The present invention relates to antibodies against the human 5T4 oncofoetal antigen and corresponding antibody-drug conjugates that are suitable for testing in clinical trials. The antibodies are cross-reactive for humans and cynomolgus monkeys and exhibit an affinity for human 5T4 antigen which is in the same order of magnitude as their affinity for cynomolgus monkey 5T4 antigen. The invention further relates to the use of the antibodies and corresponding ADCs in the treatment of solid tumours and haematological malignancies.

Core Innovation

The disclosed invention relates to antibody-drug conjugates (ADC) comprising an anti-5T4 antibody conjugated to a linker drug, for treating a human solid tumor or a haematological malignancy. The anti-5T4 antibody is characterized by heavy chain (HC) and light chain (LC) variable region (VR) complementarity determining regions (CDRs) selected from specified CDR sets shown in multiple SEQ ID NOs.
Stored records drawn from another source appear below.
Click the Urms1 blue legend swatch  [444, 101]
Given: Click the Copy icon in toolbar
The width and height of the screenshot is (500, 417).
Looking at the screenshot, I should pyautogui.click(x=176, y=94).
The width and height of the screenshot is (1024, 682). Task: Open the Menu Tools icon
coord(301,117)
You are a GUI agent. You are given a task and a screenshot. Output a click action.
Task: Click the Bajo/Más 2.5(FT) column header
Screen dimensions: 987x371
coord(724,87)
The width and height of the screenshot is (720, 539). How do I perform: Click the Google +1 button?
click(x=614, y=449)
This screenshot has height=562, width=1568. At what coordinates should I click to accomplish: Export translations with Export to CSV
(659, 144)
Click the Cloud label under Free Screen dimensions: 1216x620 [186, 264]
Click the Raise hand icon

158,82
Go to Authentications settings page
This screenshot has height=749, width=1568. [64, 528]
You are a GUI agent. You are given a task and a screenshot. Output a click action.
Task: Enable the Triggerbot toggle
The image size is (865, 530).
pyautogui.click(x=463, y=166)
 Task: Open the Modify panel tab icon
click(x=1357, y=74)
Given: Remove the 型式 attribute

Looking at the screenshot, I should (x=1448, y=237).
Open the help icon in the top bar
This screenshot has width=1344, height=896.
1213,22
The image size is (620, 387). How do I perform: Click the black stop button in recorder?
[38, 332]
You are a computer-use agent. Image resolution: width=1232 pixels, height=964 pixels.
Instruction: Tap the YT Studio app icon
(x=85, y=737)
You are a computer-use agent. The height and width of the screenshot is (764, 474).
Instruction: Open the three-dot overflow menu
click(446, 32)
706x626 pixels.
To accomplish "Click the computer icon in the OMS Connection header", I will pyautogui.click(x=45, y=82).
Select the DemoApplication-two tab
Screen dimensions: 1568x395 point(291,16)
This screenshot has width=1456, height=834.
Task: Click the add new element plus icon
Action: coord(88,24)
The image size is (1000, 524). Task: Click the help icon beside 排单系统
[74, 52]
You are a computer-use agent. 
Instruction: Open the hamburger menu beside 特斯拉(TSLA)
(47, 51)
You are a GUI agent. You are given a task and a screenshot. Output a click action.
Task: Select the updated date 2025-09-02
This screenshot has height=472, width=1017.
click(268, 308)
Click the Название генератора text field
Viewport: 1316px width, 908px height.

The invention further specifies that the linker drug is conjugated to the anti-5T4 antibody in a site-specific manner using engineered cysteine. The engineered cysteine positions are described in relation to native interchain disulfide cysteines, with stated preferences for heavy chain position 41 and light chain positions 40 and 41 (Kabat numbering), thereby enabling ADC conjugation while preserving binding and reducing hydrophobicity and protease-triggered premature drug release.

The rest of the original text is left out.